● **Work to be completed**
Provide the number of lines in the material below that include the word "agent", without any accompanying text.

(Information supplied)

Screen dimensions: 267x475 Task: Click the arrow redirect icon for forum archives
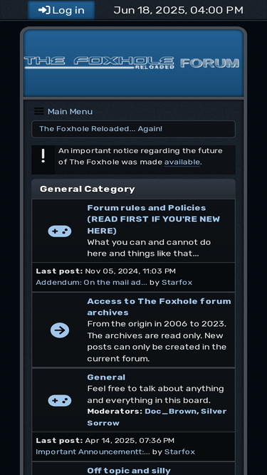click(x=60, y=330)
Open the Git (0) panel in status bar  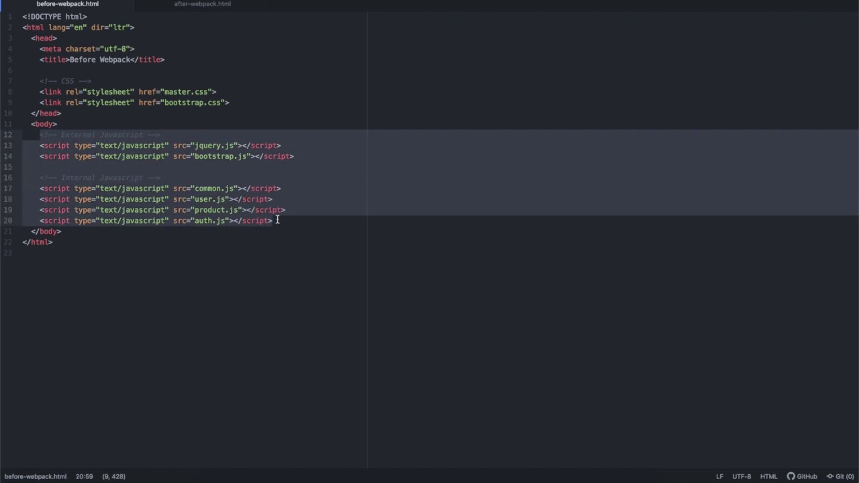pyautogui.click(x=840, y=476)
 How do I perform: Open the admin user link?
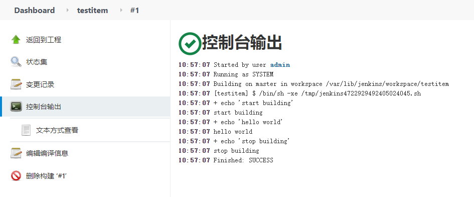(x=280, y=65)
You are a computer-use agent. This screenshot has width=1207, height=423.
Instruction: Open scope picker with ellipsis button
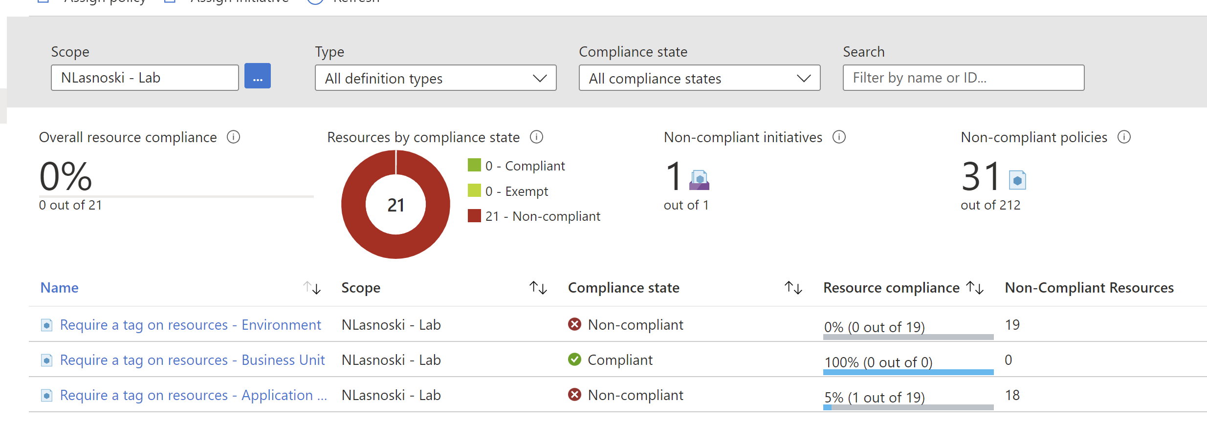257,77
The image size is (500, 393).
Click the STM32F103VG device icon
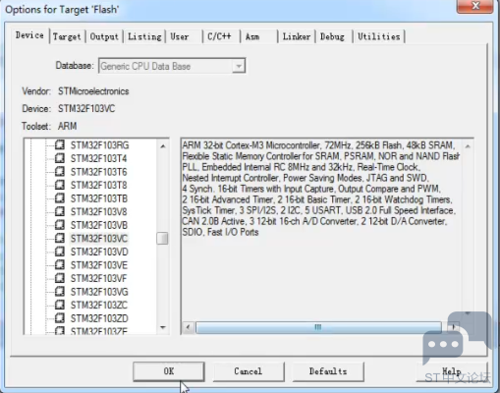(x=60, y=292)
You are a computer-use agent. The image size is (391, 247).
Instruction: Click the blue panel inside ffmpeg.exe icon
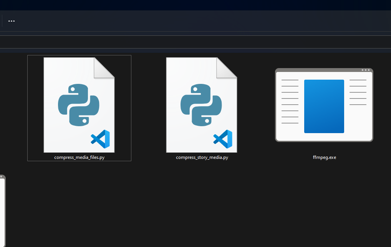point(324,106)
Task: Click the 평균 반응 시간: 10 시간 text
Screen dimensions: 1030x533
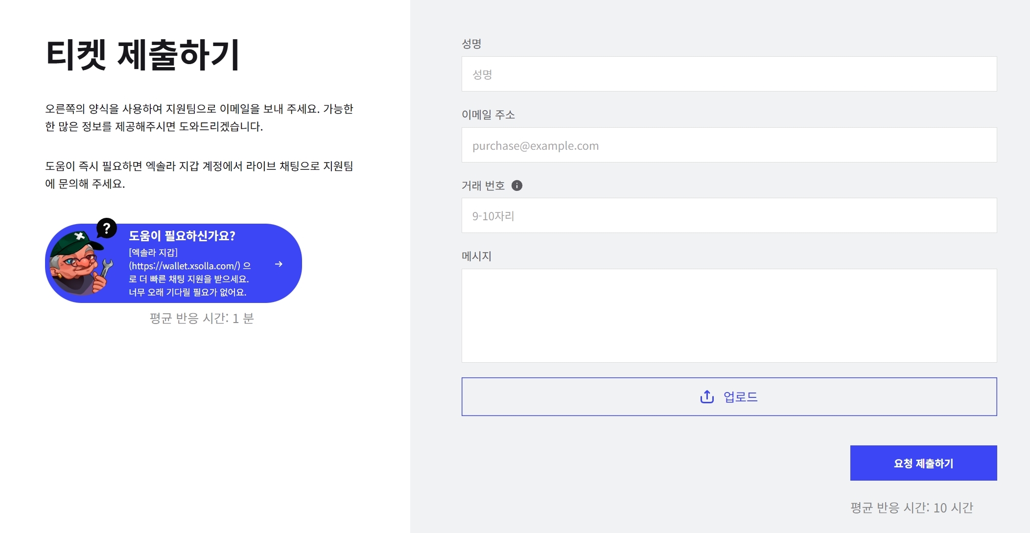Action: coord(912,508)
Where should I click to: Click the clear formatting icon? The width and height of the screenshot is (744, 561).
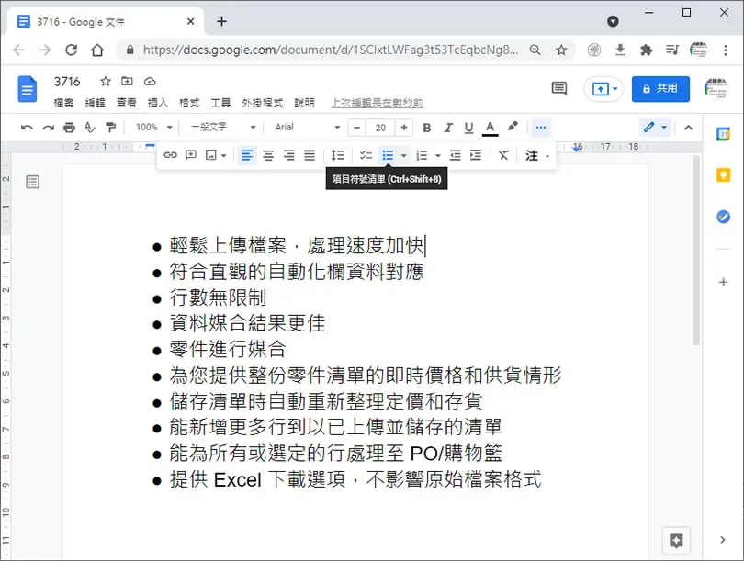503,155
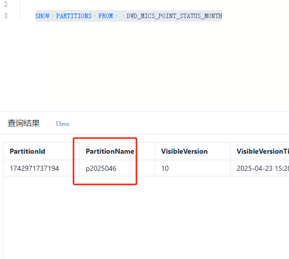
Task: Click the PartitionName column header
Action: pyautogui.click(x=110, y=151)
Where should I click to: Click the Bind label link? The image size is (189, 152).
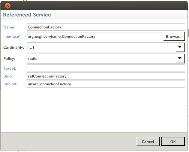point(8,76)
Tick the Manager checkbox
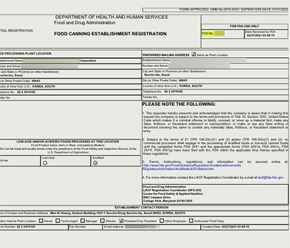 [82, 220]
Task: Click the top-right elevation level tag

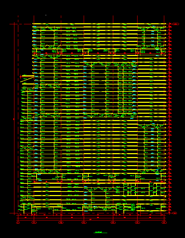Action: point(176,24)
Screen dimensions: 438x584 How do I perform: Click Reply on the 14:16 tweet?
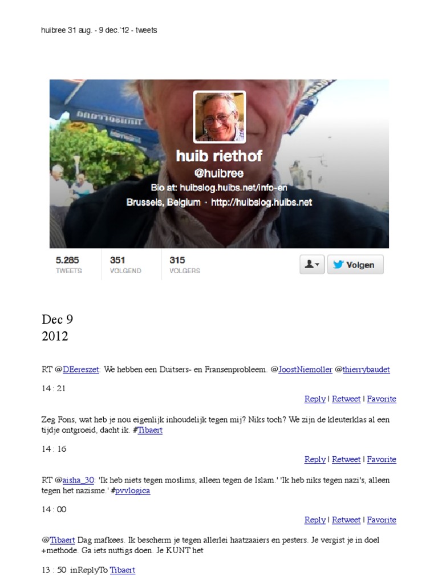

(End Information supplied)

● **Result for this exercise**
2